“Any sufficiently advanced technology is indistinguishable from magic,” the science fiction author Arthur C. Clarke wrote in 1962. It wasn’t only the expansionary movements within modernist literature and art that took a great interest in the connection between machine and oracle, technology and fantasy.
Cédric Eisenring’s works are usually based on popular images that were originally printed, multiplied, seen and read on a massive scale, whether graphic prints from the 18th or 19th century or children’s books from the 1960s and ’70s. His visual language is characterized by its use of patterns, industrial forms, copies, repetitions, and samplings, and by abstract voids and traces of erasure, contrasted with motifs of baroque opulence and ornamental exuberance.

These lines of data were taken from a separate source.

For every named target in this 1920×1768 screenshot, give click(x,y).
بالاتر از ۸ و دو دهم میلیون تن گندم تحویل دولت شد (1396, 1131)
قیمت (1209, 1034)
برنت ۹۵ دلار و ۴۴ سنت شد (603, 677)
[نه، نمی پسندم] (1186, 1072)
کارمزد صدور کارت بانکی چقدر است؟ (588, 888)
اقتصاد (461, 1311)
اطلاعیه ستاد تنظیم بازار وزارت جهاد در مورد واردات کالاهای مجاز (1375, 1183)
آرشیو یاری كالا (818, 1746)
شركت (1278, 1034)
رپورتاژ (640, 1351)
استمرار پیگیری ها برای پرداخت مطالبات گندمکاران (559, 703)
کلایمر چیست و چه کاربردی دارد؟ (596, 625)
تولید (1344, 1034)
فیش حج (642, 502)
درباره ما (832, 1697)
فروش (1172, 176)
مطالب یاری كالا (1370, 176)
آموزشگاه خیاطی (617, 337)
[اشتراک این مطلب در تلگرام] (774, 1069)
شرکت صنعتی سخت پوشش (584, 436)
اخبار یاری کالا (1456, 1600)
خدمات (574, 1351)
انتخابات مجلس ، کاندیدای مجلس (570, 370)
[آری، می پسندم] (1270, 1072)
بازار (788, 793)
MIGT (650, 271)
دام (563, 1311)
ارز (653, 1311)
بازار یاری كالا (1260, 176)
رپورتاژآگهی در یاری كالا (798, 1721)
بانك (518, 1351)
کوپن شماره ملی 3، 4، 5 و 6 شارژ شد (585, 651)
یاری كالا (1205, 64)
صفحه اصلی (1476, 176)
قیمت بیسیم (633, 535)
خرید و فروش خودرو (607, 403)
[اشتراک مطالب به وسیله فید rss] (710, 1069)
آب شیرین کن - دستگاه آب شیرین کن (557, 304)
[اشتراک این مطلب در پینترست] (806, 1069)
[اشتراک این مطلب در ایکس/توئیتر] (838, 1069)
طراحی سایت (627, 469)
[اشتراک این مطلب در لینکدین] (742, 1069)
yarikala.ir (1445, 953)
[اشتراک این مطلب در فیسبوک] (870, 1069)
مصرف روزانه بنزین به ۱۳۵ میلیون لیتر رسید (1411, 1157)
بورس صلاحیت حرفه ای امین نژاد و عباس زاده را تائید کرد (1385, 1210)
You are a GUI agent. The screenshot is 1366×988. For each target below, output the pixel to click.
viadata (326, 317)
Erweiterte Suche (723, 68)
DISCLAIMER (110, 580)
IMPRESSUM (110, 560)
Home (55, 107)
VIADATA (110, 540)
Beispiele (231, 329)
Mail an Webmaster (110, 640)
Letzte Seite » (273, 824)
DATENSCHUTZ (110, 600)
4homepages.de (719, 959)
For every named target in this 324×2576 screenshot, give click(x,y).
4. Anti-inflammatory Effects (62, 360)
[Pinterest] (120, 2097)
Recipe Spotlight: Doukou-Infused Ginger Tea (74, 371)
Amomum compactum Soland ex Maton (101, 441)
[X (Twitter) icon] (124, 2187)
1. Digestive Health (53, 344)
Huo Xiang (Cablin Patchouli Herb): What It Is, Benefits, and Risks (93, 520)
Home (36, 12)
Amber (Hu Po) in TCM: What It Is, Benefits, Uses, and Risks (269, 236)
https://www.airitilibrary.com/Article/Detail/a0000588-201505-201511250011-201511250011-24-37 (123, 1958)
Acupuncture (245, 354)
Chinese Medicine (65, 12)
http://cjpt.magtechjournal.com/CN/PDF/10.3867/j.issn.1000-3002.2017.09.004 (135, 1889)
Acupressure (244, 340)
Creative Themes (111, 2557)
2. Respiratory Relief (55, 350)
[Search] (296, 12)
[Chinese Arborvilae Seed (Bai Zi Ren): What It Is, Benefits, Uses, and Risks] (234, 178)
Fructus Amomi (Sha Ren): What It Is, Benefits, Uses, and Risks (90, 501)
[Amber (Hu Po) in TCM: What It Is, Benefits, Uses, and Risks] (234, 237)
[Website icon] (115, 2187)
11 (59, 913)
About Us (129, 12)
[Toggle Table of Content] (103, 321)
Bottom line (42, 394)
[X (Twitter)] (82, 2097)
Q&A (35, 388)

The works’ figurative elements are suggestive and playful; often, they are repeated within the space of the image, swelling beyond their representative value like the fantasies of a child who repeatedly reads the same story. With his new prints on velvet, Eisenring has created ragged collages out of this formal “noise,” while the specific sensuous materiality of the velvet transports the paintings into a still and private world, as intimate and socially discrete objects of personal immersion.
The fundamental magic of reading literature lies in the realization that any world can open up from abstract symbols, and that any story can become unique, however popular. Eisenring’s collages open up a suggestive pictorial space that captures this experience, as a movement between processes of reproduction, migrations of forms, evocations of memory, and imaginative power.